• Challenge: Show every line of the material that contains the string "height", matching case exactly.

------------------------

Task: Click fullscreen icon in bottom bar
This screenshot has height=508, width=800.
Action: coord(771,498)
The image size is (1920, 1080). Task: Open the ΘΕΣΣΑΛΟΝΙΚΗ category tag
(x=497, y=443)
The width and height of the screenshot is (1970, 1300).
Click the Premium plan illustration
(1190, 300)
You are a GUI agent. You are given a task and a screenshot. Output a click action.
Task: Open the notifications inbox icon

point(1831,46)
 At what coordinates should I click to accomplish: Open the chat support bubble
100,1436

------------------------

• Task result:
This screenshot has height=508, width=800.
The width and height of the screenshot is (1970, 1300).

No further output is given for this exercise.